RECORDS:
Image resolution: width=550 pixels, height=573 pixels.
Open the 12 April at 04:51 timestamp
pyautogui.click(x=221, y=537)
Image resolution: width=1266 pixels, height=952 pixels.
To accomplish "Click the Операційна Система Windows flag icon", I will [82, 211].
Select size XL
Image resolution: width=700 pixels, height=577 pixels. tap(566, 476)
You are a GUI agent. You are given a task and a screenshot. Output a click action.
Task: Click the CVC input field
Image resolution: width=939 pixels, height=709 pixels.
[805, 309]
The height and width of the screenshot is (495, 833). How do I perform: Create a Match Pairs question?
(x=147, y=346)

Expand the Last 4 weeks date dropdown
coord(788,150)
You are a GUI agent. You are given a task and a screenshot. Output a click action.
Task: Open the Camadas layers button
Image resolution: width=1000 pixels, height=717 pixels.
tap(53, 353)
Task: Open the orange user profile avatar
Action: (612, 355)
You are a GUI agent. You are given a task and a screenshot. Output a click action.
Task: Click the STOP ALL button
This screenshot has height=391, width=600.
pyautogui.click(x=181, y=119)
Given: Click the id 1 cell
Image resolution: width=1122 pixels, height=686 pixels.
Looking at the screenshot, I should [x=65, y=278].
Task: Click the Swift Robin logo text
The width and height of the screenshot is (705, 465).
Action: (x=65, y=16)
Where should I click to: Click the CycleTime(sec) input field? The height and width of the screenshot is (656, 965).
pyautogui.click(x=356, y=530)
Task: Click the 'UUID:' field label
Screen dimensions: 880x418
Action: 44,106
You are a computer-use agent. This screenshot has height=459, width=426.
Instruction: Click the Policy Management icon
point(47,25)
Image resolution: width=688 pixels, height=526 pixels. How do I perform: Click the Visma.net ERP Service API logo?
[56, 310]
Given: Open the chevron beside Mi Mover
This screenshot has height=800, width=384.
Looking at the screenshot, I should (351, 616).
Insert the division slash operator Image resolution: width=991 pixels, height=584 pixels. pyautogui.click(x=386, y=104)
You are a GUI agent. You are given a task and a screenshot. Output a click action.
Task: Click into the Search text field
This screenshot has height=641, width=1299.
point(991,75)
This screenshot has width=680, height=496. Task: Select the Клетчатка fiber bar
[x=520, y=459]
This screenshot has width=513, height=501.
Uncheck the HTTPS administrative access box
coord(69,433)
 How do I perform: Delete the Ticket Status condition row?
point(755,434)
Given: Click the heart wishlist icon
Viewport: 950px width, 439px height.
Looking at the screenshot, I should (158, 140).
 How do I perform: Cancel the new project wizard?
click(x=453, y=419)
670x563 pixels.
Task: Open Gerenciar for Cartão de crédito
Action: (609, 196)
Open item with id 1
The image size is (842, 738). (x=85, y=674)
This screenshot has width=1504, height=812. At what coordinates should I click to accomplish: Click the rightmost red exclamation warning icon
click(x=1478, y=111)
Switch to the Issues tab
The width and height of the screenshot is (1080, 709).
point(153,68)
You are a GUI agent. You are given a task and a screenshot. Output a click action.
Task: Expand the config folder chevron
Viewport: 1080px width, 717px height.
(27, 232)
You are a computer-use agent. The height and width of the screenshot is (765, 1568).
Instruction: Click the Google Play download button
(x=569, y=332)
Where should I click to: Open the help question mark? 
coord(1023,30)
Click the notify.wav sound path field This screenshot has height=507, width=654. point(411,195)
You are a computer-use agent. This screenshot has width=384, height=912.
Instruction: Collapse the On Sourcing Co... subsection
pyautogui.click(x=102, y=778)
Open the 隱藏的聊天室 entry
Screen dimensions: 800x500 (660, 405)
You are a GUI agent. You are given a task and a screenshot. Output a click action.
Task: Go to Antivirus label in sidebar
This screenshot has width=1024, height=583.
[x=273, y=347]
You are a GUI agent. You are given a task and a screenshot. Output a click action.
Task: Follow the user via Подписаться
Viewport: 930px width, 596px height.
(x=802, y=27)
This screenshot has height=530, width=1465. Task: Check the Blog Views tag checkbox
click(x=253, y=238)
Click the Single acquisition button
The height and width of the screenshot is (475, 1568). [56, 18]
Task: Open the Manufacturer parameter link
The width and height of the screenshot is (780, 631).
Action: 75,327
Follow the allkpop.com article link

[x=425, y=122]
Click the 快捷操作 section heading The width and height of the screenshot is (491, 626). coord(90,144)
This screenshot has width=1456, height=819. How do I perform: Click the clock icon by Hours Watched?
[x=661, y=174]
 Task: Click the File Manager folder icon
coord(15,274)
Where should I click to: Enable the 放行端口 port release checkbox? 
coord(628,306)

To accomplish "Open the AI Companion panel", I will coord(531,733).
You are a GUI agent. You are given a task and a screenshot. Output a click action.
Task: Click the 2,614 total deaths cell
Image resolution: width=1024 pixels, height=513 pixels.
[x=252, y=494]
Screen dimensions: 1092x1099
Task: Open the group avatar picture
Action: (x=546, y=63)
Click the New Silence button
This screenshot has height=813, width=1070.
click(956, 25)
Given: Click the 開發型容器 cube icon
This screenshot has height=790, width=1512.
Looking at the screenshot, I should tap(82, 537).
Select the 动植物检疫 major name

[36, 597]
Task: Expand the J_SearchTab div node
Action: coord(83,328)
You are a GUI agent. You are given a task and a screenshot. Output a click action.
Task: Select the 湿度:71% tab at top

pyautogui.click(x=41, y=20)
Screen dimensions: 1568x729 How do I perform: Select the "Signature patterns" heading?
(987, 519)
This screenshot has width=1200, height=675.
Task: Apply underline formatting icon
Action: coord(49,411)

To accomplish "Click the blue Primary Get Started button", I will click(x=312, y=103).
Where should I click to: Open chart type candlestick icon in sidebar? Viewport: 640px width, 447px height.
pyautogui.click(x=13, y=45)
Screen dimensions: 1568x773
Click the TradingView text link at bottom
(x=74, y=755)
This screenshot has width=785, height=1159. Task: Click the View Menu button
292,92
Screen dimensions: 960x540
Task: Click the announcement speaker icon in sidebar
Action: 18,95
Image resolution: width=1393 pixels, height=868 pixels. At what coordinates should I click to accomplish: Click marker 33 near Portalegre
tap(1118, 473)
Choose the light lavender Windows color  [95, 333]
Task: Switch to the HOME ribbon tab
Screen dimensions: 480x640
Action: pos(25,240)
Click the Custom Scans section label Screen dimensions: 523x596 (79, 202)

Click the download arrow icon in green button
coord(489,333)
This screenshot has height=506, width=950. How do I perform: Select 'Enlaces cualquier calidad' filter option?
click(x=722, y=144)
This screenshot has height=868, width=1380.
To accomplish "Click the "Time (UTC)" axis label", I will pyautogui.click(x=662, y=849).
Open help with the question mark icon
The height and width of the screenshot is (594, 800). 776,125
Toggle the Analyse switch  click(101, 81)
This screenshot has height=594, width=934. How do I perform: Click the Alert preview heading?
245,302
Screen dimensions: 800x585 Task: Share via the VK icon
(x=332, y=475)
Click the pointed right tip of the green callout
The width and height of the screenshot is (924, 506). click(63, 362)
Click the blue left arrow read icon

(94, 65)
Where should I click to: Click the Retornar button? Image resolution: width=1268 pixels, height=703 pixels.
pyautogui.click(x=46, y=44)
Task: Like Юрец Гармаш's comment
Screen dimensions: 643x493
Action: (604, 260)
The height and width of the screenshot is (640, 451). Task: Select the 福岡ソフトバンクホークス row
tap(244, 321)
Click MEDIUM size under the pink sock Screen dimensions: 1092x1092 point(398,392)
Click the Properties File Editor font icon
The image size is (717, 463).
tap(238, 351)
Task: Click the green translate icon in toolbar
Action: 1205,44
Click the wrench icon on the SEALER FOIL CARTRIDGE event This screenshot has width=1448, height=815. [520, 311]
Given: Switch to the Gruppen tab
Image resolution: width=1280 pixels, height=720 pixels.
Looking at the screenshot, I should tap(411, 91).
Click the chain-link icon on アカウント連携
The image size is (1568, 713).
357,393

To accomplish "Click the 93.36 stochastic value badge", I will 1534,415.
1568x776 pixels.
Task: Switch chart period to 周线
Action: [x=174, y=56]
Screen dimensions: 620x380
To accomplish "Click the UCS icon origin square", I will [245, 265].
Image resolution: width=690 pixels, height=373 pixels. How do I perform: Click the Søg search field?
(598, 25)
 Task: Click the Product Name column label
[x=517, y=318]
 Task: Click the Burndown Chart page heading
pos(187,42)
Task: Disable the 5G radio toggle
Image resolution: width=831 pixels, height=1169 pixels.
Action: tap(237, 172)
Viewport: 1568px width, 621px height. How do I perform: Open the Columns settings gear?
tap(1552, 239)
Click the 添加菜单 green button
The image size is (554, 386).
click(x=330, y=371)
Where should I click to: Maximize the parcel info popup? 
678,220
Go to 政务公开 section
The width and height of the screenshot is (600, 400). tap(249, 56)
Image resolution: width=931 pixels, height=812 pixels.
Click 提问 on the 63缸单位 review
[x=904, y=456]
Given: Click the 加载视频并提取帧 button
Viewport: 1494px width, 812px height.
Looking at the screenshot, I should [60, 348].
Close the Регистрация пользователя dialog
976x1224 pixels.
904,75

WORK INSTRUCTIONS: Pull every line that holds the string "Windows" out of the records.

ANSWER BELOW:
To accomplish "Click the Операційна Система Windows flag icon", I will [82, 211].
Choose the light lavender Windows color  [95, 333]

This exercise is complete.